Multistage sampling

As with cluster sampling, we select $c$ of $C$ clusters, but now instead of sampling all units in each cluster, we take a random sample. Most large surveys carried out this way.

Advantages:

cost and speed
convenience (only need list of clusters and individuals in selected clusters)
usually more accurately than cluster for same total size

Disadvantages:

less accurate than SRS of same size (but more accurate for same cost)
further analysis is difficult

Basic results

\[ \hat{\mu}_R = \frac{\sum_C M_i \bar{y}_i}{\sum_C M_i} \]

Let $f_i = \frac{c}{C}$ and $f_{2i} = \frac{m_i}{M_i}$ , then

\[ \hat{V}(\hat{\mu}_R) = \frac{1-f_1}{c} \sum_sample \frac{(M_i / \bar{M})^2 (\bar{y}_i - \hat{\mu}_R)^2}{c-1} + \frac{f_1}{c} \sum_sample \frac{(M_i / \bar{M})^2 (1-f_{2i})s^2_{2i}}{c m_i} \]

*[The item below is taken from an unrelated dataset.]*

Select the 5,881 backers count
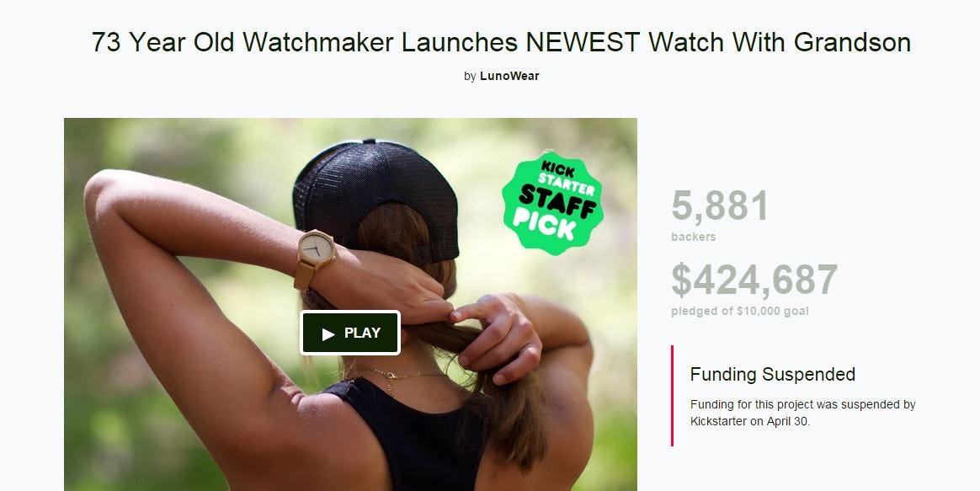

If number of sampled clusters is reasonably large, then $\hat{\mu}_R$ is approximately normally distributed.

Note: If $f_1$ is very small, then $\hat{V}(\hat{\mu}_R) ~ s_1^2 / c$ . This result holds for more general subsampling schemes than SRS; only need a scheme with unbiased sample mean. Using systematic sampling is common.

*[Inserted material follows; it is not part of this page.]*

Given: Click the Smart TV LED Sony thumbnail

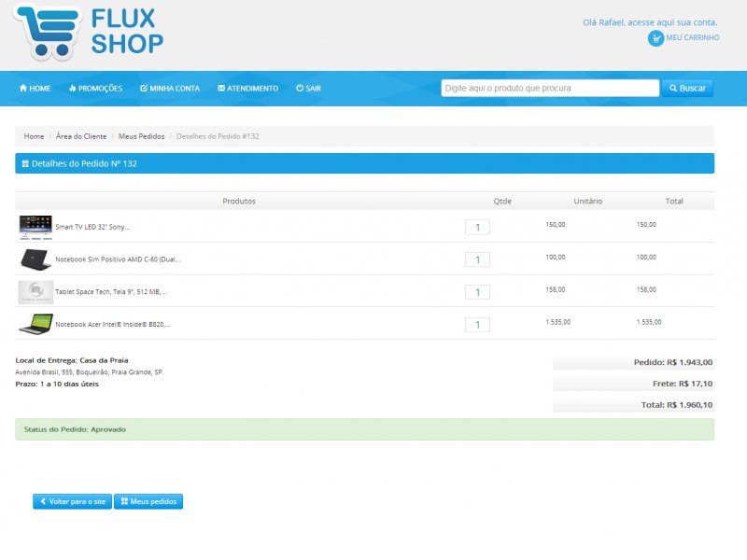Looking at the screenshot, I should (x=35, y=227).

Sampling with probability proportional to size

Similar to PPS for cluster sampling, and if $f_1$ is small can pretend we are sampling with replacement and treat clusters like individuals.

Performance is similar to SRS subsampling (but need to know $M_i$ for every cluster). Is intuitively appealing because if we take same-sized sample from every cluster then every unit has same chance of being selected.

Equal cluster sizes

If $M_i = M$ for all clusters then both estimators reduce to mean of cluster means.

If $m_i = m$ as well then variance reduces to:

$\hat{V}(\hat{\mu}_R) = (1-f_1)\frac{s_1^2}{c} + f_1(1-f_2)\frac{s_2^2}{cm}$ , where $s_1^2 = \sum_c \frac{(\bar{y}_i - \bar{y}) ^2}{c-1}$ , and $s_2^2 = \sum_c \frac{(y_ij - \bar{y}_{i.})^2}{m-1}$ .

Can obtain these results from a standard one-way ANOVA where $s_1^2 = s_B^2 / m$ and $s_2^2 = s_w^2$

Estimating proportions

As with cluster sampling, formulae don’t simplify much. See formula sheet for details.

Optimal sub-sample sizes

For simplicity, we’ll only deal with equal cluster and sample sizes, when all estimators reduce to $\bar{y}$ . Suppose cost = $k_1 c \times k_2 cm$ . Variance of $\bar{y} = (1-f_1)\frac{\sigma^2_1}{c} + (1-f_2)\frac{\sigma^2_2}{cm}$ . Minimised when $m = \sqrt{\frac{k_1}{k_2}}\left( \frac{\sigma_2}{\sigma_u} \right)$ .

Stratified multistage sampling

In most large surveys first-stage sample will be stratified. Introduces no new problems, use results results above to estimate mean and se for each clutser, then weighted average to get overall results.